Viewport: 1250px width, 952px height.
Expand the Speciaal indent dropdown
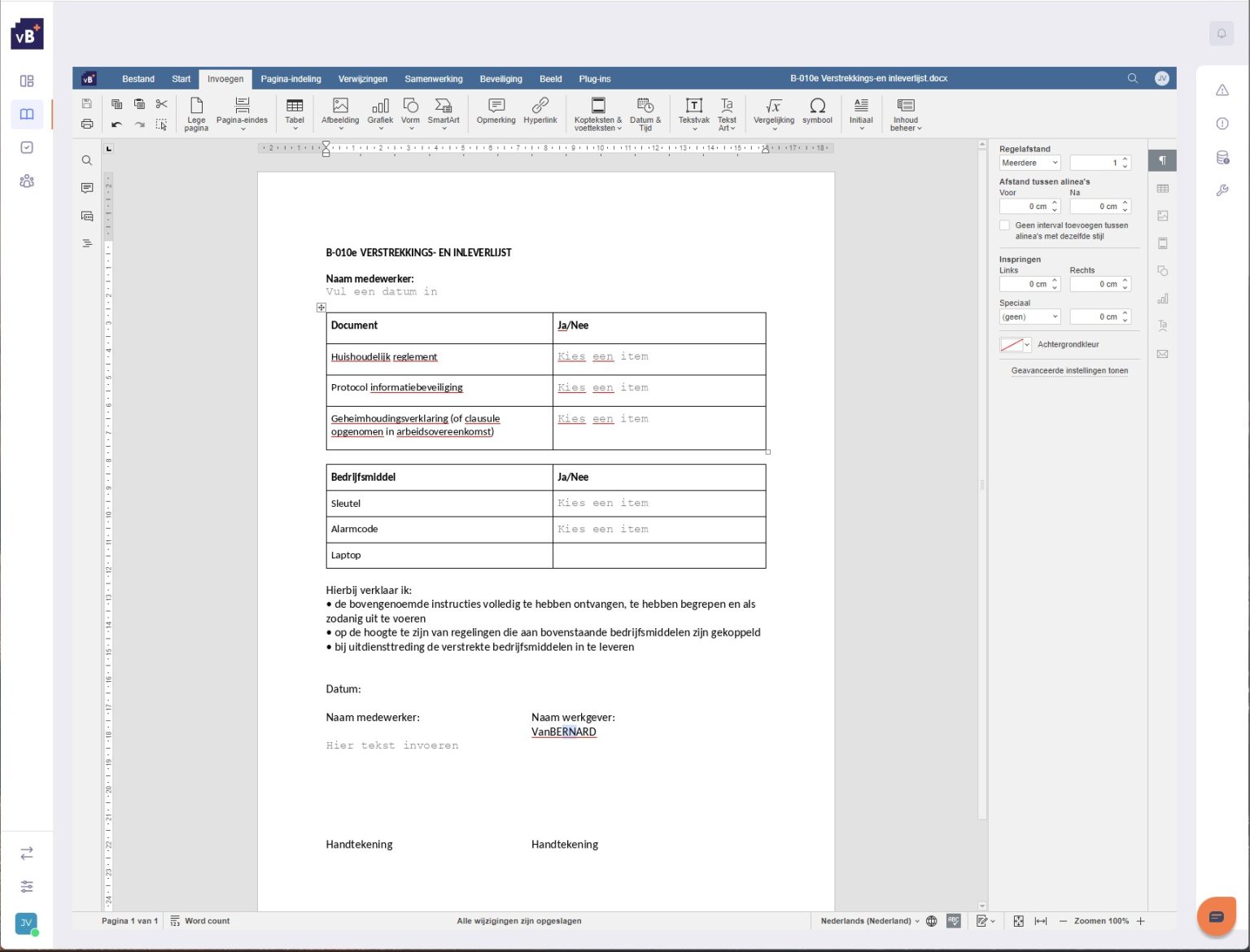tap(1029, 317)
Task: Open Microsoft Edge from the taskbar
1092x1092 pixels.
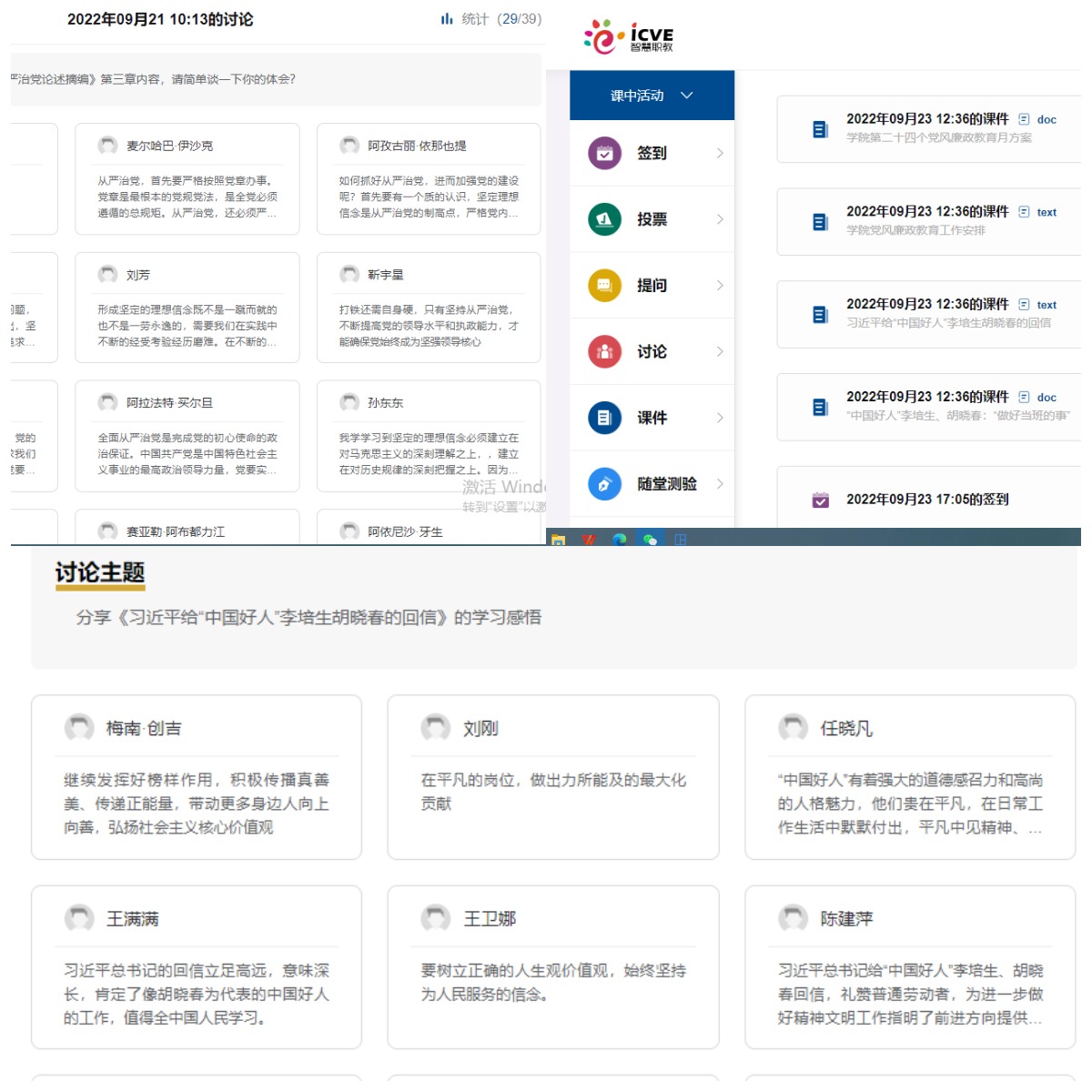Action: tap(620, 540)
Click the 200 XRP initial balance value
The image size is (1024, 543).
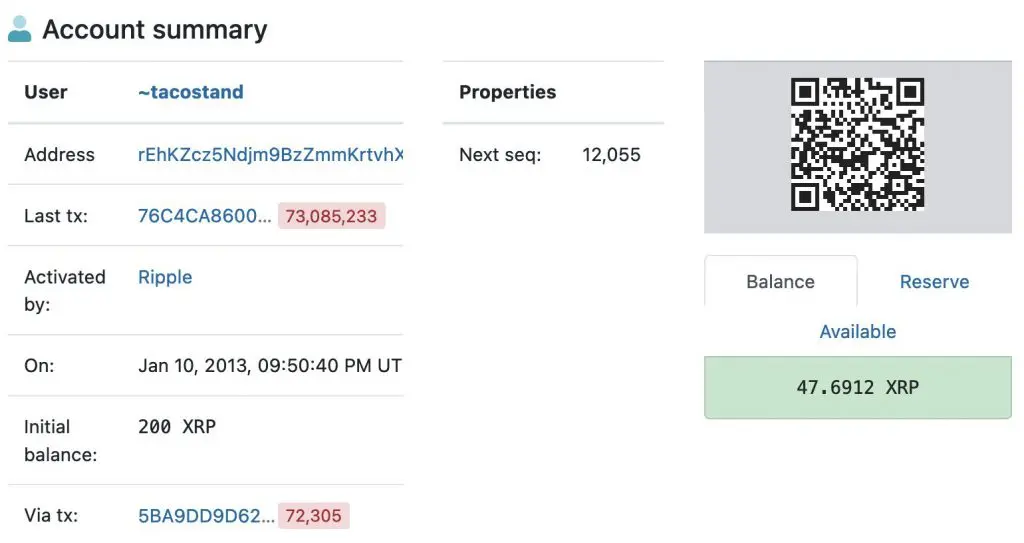[177, 427]
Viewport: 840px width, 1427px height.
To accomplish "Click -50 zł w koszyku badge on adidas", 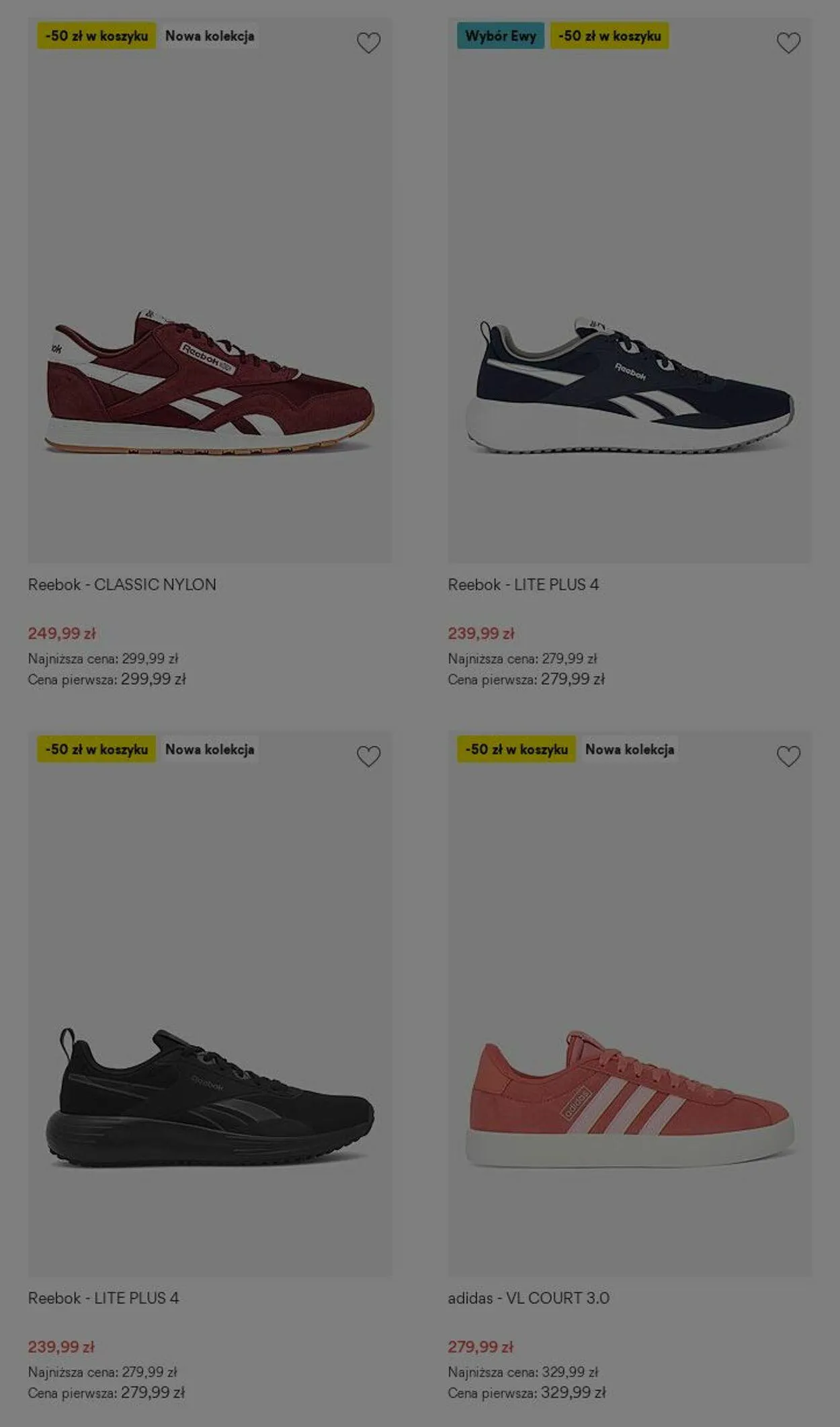I will tap(517, 749).
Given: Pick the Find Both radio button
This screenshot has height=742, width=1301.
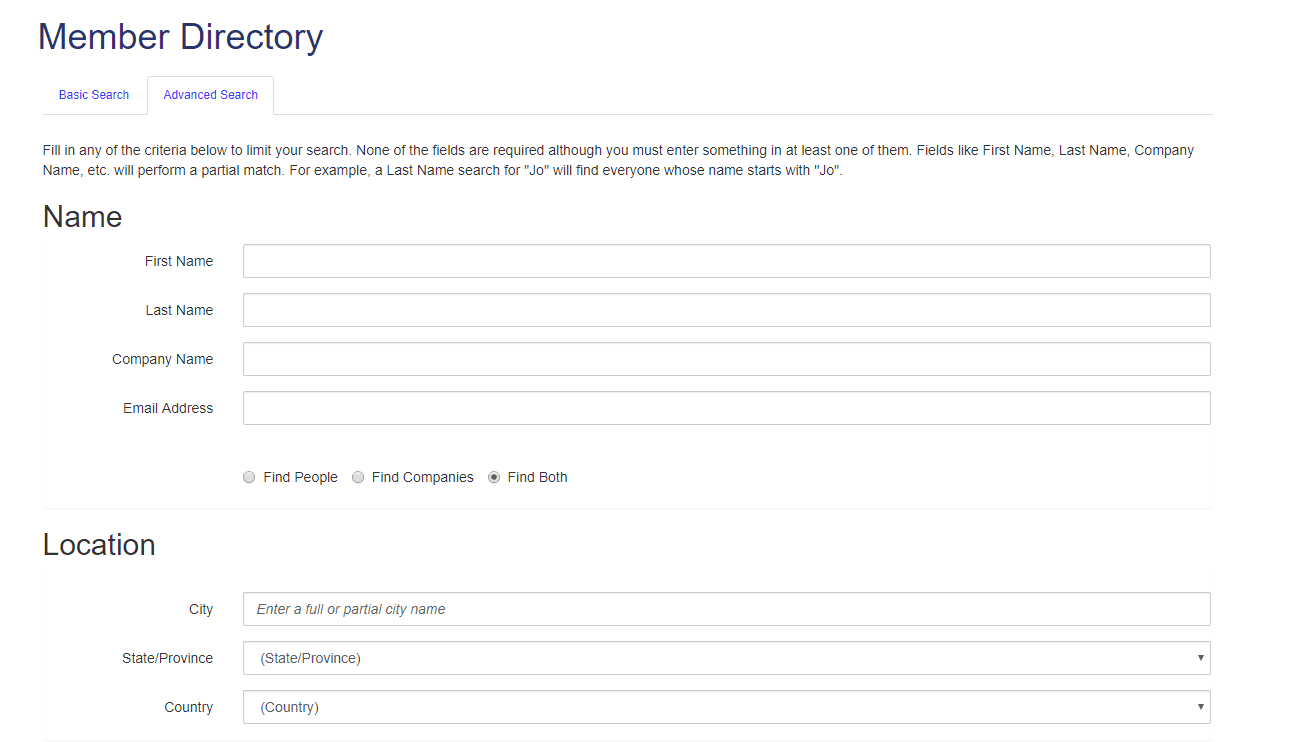Looking at the screenshot, I should [494, 478].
- - - - -
Assigned task
The lines from the beginning of the listing above through the line holding "Viewport: 840px width, 1427px height." are to be duplicated exactly, and the pictures omitted.

Written answer
Viewport: 1250px width, 952px height.
Expand the Speciaal indent dropdown
tap(1029, 317)
Task: Open Microsoft Edge from the taskbar
1092x1092 pixels.
Action: tap(620, 540)
Click the 200 XRP initial balance value
The image size is (1024, 543).
[177, 427]
Viewport: 840px width, 1427px height.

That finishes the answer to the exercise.